Patients must have adequate bone marrow function (WBC greater than or equal to
3,000/micro l, ANC greater than or equal to 1,500/mm(3), platelet count of greater
than or equal to 100,000/mm(3), and hemoglobin greater than or equal to10 gm/dl),
adequate liver function (SGOT and bilirubin less than or equal to 2 times ULN), and
adequate renal function (creatinine less than or equal to 1.5 mg/dL and/or creatinine
clearance greater than or equal to 60 cc/min) before starting therapy. These tests
must be performed within 14 days prior to registration. Eligibility level for
hemoglobin may be reached by transfusion.

Patients must not have any significant medical illnesses that in the investigator's
opinion cannot be adequately controlled with appropriate therapy or would compromise
the patients' ability to tolerate this therapy

This study was designed to include women and minorities, but was not designed to
measure differences of intervention effects. Males and females will be recruited
with no preference to gender.
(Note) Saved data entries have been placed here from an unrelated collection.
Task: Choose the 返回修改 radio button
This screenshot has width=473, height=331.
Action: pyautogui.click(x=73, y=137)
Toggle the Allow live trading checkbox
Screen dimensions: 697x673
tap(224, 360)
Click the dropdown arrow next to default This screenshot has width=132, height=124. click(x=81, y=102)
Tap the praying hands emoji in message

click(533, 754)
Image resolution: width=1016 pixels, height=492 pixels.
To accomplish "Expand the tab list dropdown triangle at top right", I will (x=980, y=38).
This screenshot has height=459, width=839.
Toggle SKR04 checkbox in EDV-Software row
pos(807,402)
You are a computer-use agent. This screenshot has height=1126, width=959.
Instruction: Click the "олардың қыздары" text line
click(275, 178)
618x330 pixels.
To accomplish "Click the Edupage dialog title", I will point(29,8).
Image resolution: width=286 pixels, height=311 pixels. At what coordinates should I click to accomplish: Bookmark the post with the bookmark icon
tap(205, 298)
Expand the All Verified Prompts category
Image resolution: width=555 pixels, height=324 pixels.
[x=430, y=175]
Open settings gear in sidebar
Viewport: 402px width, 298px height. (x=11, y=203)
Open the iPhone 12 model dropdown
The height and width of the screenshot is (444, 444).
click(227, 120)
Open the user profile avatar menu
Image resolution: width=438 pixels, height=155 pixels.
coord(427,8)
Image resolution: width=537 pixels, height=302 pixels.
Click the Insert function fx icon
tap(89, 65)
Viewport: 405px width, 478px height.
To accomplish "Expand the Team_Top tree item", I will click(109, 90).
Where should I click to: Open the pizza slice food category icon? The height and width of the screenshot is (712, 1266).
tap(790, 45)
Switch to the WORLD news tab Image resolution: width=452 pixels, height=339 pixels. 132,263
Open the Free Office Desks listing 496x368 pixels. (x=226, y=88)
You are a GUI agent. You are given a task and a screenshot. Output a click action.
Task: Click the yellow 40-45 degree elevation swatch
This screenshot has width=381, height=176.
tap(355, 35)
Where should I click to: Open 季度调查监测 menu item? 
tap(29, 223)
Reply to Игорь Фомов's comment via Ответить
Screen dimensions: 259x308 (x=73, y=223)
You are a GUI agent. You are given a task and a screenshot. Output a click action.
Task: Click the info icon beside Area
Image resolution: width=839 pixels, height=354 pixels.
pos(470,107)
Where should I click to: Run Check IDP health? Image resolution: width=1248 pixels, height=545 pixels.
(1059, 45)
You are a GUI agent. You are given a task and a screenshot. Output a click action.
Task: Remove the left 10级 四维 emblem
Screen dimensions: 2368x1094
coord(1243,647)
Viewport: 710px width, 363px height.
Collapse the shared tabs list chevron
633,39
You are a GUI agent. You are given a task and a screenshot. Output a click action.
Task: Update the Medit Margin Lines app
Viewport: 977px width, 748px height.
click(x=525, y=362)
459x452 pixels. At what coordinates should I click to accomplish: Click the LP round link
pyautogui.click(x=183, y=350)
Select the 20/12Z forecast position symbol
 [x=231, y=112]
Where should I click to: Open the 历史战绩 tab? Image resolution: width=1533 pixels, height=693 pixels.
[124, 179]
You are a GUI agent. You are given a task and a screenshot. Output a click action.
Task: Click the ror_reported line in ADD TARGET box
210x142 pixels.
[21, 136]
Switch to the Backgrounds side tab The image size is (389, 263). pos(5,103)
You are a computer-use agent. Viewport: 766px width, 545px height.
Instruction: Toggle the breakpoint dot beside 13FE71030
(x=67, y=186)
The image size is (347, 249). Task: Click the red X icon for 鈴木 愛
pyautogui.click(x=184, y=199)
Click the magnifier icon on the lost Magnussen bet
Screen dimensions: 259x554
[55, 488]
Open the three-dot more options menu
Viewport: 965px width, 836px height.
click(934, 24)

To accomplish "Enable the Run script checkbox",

No exclusion to this study will be based on race.
Minorities will actively be recruited to participate.

Patients must practice adequate contraception.

Prior treatment with an enzyme inducing antiepileptic drug must have been
discontinued at least 14 days prior to study entry for Group A patients.

EXCLUSION CRITERIA:

Patients who, in the view of the treating physician, have significant active cardiac,
hepatic, or renal diseases are ineligible.

No concurrent use of other standard chemotherapeutics or investigative agents.

Patients known to have an active malignancy (except non-melanoma skin cancer or
carcinoma in-situ of the cervix).

Patients who have an active infection requiring IV antibiotics.

Patients who are pregnant or breast feeding.

Patients who have any disease that will obscure toxicity or dangerously alter drug
metabolism.

QTc with Bazett's correction that is unmeasurable, or greater than or equal to 460
msec on screening ECG. If a patient has QTc greater than or equal to 460 msec on
screening ECG, a second screen ECG may be repeated at least 24 hours apart. The
average QTc from the 2 screening ECGs must be less than 460 msec in order for the
patient to be eligible for the study.

EKG demonstrating clincically significant arrythmia (multifocal premature ventricular
contraction [PVC], bigeminy, trigeminy, ventricular tachycardia, bradycardia) that is
symptomatic or requires treatment (CTCAE grade 3), or asymptomatic sustained
ventricular tachycardia.

Patients who have baseline EKGs suggestive of past or present cardiac ischemia will
not be eligible unless they have an appropriate (as defined by the P.I. of this
trial) negative cardiac work up (i.e. echocardiogram, stress test).